Extract provided:
○ ○ ○

By Nicholas Asheshov
The downgrade in New York by Standard & Poors, S&P, of Peru’s banking system last week came a day before S&P whammed the Brazil government debt to junk.
The Brazil move is a much bigger hit to a much bigger player but the Peru bank rating is a new sign that Peru is being priced firmly down even though its numbers are better than those of most of the neighbors.
The bank downslide came days before the Minister of Finance, Alonso Segura, was in New York to try to talk Morgan Stanley’s MSCI unit into postponing its decision, announced last month, (PT, Aug.21, 2015) to push the category of the Lima Bolsa de Valores, the stock exchange, from Emerging Market out to Frontier. Other countries to which this has happened this year include Morocco and Argentina.

○ ○ ○

Data:
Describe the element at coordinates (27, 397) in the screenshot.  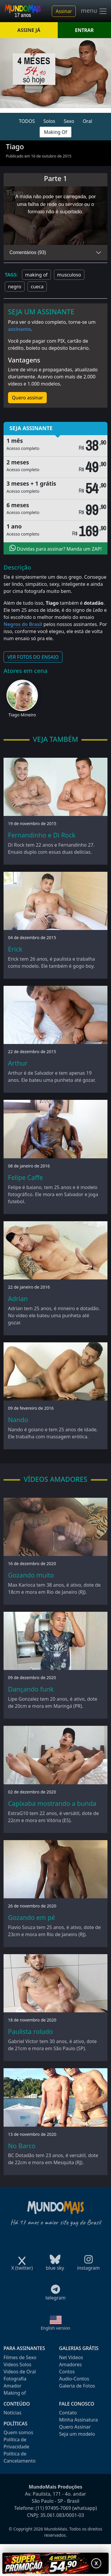
I see `Quero assinar` at that location.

○ ○ ○

Direction:
Translate this sentence from the article on Peru's bank rating into Spanish: "The downgrade in New York by Standard & Poors, S&P, of Peru’s banking system last week came a day before S&P whammed the Brazil government debt to junk." The material has no connection to the article.

Task solution:
La rebaja de la calificación del sistema bancario de Perú por parte de Standard & Poors, S&P, en Nueva York la semana pasada se produjo un día antes de que S&P hundiera la deuda del gobierno de Brasil hasta la categoría de bono basura.